Which is why this issue, as suggested by several of our readers, is called How To Spend It… Wisely.
But first things first. This doesn’t mean we’re not buying anything at all. Here at HTSI we like our earthly pleasures, but we’re not about accreting stuff simply because we can. This issue is focused on the smart buys – whether that means investing in future heirlooms or in a school of thinking that might one day effect more seismic change. Stella McCartney was an outlier when she launched her luxury label that controversially eschewed fur and exotics and embraced pleather (or faux leather as it has now been renamed). Twenty years later, the designer has become an industry leader in the charge to make fashion more sustainable; has championed comprehensive research into her brand’s environmental impact; and is refreshingly transparent about the need to make qualitative change. She has marked her anniversary with a 26-point manifesto outlining her determination to reduce fashion’s global impact. It isn’t exhaustive, but Stella has never made any secret of the fact that the road to sustainability is incremental. In “S is for…”, she talks to Grace Cook about accountability, taking risks and the work that lies ahead.

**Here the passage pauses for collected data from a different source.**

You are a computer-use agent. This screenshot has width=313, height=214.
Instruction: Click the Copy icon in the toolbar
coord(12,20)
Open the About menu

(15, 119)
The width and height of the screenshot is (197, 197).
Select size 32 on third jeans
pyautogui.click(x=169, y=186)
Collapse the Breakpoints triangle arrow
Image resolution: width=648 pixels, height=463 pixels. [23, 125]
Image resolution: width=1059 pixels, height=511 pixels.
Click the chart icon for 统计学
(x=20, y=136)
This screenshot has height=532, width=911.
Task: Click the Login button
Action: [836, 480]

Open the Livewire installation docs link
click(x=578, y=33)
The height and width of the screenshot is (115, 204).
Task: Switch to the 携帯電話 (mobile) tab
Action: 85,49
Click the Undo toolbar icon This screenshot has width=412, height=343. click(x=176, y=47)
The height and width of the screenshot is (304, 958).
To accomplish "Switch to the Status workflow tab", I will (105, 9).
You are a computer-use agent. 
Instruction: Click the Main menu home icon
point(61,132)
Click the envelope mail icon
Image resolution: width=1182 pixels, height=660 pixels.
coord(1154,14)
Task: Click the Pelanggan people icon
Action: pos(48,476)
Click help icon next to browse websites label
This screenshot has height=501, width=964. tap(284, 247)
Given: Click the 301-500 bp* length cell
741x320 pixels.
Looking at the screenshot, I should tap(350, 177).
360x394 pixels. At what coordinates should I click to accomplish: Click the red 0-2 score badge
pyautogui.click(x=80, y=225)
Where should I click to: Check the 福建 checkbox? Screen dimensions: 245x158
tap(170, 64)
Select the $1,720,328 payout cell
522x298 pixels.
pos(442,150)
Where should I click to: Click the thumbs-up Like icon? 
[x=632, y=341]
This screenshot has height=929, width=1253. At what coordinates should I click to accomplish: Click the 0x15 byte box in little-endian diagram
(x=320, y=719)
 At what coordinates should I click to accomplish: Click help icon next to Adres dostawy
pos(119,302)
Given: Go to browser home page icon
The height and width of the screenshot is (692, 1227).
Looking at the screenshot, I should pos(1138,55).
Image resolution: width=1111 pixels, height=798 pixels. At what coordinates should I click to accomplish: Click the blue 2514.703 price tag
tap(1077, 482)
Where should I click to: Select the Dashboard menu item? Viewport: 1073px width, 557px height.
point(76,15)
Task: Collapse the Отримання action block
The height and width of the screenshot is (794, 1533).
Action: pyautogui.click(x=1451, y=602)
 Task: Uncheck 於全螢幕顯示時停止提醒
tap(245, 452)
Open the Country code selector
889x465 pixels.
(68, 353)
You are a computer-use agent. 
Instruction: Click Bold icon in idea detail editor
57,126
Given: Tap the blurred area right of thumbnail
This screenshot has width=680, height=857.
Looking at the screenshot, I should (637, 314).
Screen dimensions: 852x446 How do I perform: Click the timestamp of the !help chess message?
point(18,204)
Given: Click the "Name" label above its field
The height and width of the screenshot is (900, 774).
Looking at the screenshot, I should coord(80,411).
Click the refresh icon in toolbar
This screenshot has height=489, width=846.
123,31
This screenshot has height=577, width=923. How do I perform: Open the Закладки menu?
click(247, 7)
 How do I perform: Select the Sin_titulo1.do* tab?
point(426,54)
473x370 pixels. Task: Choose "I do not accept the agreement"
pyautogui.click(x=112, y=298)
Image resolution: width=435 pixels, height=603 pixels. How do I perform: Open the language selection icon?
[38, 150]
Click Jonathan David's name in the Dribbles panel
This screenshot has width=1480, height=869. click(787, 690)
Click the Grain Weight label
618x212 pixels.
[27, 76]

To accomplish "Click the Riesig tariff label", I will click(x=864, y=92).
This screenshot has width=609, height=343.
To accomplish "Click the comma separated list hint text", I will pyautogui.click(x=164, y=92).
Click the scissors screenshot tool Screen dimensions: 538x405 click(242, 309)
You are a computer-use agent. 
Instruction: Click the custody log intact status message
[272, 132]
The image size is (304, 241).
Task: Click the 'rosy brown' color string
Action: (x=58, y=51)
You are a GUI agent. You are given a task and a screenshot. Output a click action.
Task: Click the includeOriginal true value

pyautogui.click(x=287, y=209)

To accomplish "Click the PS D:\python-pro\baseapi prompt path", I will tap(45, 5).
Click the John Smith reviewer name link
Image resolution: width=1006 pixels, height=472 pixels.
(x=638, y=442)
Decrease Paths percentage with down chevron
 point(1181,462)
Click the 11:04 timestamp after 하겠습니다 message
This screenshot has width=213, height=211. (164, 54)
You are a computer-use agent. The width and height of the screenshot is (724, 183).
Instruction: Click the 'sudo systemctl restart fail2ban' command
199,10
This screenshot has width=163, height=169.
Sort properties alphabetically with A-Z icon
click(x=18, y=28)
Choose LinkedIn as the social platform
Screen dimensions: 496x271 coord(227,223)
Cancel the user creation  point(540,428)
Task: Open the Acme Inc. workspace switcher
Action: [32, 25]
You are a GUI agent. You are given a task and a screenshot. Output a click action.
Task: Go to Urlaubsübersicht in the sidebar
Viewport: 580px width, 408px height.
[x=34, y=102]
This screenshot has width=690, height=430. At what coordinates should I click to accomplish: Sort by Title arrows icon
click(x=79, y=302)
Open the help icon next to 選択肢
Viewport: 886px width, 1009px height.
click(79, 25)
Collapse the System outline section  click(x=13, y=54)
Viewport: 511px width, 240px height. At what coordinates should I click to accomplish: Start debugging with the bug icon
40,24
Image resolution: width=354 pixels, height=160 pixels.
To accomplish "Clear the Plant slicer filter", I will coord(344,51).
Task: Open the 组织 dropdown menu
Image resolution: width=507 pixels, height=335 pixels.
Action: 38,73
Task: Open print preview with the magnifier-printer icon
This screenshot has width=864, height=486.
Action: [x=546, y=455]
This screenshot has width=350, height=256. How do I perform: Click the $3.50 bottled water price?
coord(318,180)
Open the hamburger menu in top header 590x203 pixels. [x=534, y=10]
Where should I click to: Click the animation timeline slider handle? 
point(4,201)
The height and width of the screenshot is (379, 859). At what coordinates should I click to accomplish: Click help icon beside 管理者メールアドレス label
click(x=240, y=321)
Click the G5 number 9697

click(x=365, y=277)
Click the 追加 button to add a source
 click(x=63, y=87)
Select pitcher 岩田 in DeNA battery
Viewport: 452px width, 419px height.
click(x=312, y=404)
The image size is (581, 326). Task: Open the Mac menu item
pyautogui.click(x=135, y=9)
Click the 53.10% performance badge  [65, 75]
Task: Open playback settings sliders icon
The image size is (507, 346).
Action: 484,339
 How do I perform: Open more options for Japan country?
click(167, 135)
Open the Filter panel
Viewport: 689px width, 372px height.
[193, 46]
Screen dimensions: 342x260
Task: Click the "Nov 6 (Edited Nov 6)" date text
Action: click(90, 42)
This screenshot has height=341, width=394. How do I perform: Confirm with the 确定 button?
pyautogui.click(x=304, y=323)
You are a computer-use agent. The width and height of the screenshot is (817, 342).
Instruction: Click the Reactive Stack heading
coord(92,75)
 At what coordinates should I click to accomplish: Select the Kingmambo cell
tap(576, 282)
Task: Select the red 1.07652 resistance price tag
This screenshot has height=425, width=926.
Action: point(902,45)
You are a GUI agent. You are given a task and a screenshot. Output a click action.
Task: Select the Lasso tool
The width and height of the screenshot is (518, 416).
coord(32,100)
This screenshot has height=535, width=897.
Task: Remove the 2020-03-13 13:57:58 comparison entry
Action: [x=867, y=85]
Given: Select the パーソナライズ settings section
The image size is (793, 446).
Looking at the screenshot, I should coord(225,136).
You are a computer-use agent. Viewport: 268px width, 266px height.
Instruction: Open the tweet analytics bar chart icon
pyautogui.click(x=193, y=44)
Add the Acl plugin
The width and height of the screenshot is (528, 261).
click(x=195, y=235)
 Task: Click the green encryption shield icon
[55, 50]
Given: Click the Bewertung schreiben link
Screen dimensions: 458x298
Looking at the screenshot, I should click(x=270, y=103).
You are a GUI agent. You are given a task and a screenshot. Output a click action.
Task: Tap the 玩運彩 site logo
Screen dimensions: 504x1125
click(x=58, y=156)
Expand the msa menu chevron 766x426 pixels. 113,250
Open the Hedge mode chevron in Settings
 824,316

Whether you’re shopping for menswear, lampstands, rubies or designer handbags, the resale market has exploded in recent years. While many were wary of the rash of online marketplaces that sprang up with the internet, resale sites such as Depop, Vestiaire Collective and The RealReal have since become a consumer way of life. They’ve also given rise to a more circular economy. My daughter delights in listing off the tiny prices she has paid for any given outfit, and spends weekends thrifting through car-boot sales and high-street charity stores in search of items that might find new currency online. But while there has been a spike in 15-year-olds sustaining a brisk business in “unworn Brandy Melville”, so are serious collectors, museum curators and designers getting in on the online rummage game. “Pre-loved” comprises a market currently worth $24bn, which is expected to rise to more than $50bn by 2023. Alongside our fashion shoot, “Head-to-Toe Vintage”, photographed by Sean+Seng and styled by Tamara Rothstein, Alex Fury investigates which brands have held their value, what buyers should look for and which revivals are to come.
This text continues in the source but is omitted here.